Study text:
*****
Lament cannot exist with self-sufficiency. The gospel of self-sufficiency says that I am enough, that I have within me what I need to endure and to fight back. It promises victory to whomever has the willpower to push through. Lament says the opposite: it boldly proclaims my weakness, my anguish, my inability to rescue myself. The lament psalms cling to God for salvation, even when they search wildly for him.
“Out of the depths I cry to you, Lord;
Lord, hear my voice.
Let your ears be attentive
to my cry for mercy.” Psalm 130:1-2
What can we call the year 2020 if not a year of grief? So much heaviness and turmoil, so much to bring to God in prayer. America is not unique in its suffering; the pandemic has touched all inhabited continents and almost every country. Injustice and violence, which have boiled over in America this year, are a daily part of life for many parts of the world. As I write, an American living in Australia, I feel a strange, weighty sense of solidarity with many people around the world.
Yet, as Soong-Chan Rah explores in his book Prophetic Lament, lament of suffering does not come easily to Western Evangelicals. In a culture that focuses on victory and triumph, we are not used to lamenting. We want our tears to turn to joy — as soon as possible. This discomfort with sorrow and lament, however, is foreign to the Scriptures, as Rah shows throughout Prophetic Lament.
*****
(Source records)
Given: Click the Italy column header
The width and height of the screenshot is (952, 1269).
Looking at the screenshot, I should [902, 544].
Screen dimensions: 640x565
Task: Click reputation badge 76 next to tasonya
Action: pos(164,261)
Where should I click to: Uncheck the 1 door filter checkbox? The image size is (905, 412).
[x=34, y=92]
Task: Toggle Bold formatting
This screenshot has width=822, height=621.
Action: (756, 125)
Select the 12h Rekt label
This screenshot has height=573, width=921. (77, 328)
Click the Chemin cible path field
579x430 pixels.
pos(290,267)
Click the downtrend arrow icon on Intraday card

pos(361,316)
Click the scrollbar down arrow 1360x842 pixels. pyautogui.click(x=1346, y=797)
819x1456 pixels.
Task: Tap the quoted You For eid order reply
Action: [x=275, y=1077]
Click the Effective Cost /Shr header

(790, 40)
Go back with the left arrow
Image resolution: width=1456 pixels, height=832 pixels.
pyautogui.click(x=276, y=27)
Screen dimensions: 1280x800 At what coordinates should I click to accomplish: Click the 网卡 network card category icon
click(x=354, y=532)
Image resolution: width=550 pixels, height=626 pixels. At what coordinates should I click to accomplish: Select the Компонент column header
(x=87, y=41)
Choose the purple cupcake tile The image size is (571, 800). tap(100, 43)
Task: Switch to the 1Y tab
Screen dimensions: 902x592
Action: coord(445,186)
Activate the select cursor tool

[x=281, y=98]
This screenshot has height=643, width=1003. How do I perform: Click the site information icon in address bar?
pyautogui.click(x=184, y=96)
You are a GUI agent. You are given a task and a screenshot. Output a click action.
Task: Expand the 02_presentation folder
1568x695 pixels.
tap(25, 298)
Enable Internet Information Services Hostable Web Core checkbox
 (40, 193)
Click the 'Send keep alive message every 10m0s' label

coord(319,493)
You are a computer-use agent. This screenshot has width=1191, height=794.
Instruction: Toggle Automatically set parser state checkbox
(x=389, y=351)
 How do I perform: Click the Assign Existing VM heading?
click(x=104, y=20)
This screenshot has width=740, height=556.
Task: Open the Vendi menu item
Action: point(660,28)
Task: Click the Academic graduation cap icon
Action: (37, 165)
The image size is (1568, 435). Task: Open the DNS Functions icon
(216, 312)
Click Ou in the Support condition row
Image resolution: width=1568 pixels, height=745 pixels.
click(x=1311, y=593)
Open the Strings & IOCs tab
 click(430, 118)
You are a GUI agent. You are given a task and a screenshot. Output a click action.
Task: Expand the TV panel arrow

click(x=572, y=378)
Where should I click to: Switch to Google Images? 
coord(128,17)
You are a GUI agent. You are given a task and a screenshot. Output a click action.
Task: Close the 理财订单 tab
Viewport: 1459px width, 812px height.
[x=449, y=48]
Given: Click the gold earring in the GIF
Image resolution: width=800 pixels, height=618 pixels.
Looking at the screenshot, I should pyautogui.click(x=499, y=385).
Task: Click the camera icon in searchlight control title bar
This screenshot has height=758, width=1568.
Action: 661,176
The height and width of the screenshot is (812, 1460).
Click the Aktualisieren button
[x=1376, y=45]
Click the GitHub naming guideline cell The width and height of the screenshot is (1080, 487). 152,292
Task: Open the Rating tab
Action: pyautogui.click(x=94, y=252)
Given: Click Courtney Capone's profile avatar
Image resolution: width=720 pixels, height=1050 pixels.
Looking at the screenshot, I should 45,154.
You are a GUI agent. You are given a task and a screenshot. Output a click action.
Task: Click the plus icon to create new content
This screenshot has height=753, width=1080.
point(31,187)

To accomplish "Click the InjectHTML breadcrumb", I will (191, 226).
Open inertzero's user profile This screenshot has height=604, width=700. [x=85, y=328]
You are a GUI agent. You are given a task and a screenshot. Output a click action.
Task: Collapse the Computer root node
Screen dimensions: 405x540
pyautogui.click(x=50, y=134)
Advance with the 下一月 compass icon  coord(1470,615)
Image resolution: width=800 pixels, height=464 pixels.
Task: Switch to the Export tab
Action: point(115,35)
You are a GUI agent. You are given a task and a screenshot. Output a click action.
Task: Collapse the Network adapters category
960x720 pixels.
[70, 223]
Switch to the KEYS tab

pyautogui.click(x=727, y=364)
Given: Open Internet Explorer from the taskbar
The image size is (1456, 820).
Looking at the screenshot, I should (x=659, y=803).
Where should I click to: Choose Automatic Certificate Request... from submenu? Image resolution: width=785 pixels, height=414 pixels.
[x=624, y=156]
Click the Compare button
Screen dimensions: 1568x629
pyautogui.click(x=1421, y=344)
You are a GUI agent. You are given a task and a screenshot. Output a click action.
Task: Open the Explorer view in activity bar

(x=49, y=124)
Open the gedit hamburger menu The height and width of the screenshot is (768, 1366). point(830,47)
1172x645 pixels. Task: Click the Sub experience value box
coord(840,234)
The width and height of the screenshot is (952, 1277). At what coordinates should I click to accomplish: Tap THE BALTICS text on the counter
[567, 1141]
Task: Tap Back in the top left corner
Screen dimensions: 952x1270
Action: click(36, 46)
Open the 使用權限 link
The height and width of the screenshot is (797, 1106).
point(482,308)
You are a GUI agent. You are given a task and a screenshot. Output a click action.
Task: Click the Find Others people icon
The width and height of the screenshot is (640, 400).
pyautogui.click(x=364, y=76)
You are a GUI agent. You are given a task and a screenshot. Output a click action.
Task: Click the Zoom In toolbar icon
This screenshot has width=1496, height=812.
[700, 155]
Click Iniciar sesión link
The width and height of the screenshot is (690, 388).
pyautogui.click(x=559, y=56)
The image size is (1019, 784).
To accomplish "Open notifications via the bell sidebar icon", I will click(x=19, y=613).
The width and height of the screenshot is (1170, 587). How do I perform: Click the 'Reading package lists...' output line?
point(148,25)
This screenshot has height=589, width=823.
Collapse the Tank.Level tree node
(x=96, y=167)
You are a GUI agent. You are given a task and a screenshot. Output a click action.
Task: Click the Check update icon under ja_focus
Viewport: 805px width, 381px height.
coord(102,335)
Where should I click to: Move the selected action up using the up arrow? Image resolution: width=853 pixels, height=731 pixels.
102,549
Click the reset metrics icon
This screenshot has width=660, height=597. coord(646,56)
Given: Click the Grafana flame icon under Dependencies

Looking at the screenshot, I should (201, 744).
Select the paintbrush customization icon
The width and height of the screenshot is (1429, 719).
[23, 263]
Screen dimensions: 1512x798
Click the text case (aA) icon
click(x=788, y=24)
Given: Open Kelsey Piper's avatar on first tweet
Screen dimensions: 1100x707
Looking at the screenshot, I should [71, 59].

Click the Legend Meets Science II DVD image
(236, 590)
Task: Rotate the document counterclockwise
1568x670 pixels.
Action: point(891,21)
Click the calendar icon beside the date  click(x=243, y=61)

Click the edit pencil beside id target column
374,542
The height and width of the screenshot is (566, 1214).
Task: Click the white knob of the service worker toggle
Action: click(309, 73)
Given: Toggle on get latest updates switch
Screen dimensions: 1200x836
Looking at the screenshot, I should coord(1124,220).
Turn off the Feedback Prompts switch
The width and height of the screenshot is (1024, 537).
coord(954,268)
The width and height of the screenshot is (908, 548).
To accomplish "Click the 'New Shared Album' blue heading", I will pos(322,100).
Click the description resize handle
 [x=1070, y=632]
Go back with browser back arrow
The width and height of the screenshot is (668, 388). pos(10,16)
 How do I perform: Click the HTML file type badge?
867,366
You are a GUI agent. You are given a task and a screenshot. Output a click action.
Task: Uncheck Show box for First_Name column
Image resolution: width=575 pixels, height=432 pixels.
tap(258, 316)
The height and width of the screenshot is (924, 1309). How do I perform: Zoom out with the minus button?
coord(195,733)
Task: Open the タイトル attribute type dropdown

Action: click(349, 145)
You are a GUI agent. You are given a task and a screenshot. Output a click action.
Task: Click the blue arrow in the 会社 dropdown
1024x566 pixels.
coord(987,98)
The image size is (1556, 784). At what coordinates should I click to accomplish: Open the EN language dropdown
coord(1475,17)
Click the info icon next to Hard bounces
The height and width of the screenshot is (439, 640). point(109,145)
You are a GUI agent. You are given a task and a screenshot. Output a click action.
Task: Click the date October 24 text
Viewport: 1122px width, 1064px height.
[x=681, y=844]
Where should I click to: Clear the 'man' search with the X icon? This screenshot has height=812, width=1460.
*****
What to work on:
1: Answer these questions about the passage on lament:
(a) What does the gospel of self-sufficiency say?
(b) Which psalm verses does the passage quote?
(c) What is the title of the book by Soong-Chan Rah that the passage cites?
2: Rewrite the passage on lament from "Lament cannot exist" to "hear my voice.", substituting "self-reliance" for "self-sufficiency".
3: Proceed with the passage on lament, continuing it from the point where it stops.
The rows have no connection to the passage on lament.

Replies:
1:
(a) It says that I am enough, that I have within me what I need to endure and to fight back.
(b) Psalm 130:1-2.
(c) Prophetic Lament.

2:
Lament cannot exist with self-reliance. The gospel of self-reliance says that I am enough, that I have within me what I need to endure and to fight back. It promises victory to whomever has the willpower to push through. Lament says the opposite: it boldly proclaims my weakness, my anguish, my inability to rescue myself. The lament psalms cling to God for salvation, even when they search wildly for him.
“Out of the depths I cry to you, Lord;
Lord, hear my voice.

3:
While Rah’s book, formed from a series of expository sermons that he preached, focuses on Lamentations, I’ve been thinking of how Rah’s observations of lament in that book hold true for the laments of the psalms as well. It has helped me appreciate the way that lament as expressed by the psalms shapes us into a cruciform people, the kind of people who follow a savior who is known as “the man of sorrows.”
The arresting, graphic imagery of the psalms of lament do not allow us to sympathize with sorrow in watered-down cliches. In a culture that is convinced that the good life is only and always pleasure, people stare at grief like deer in headlights.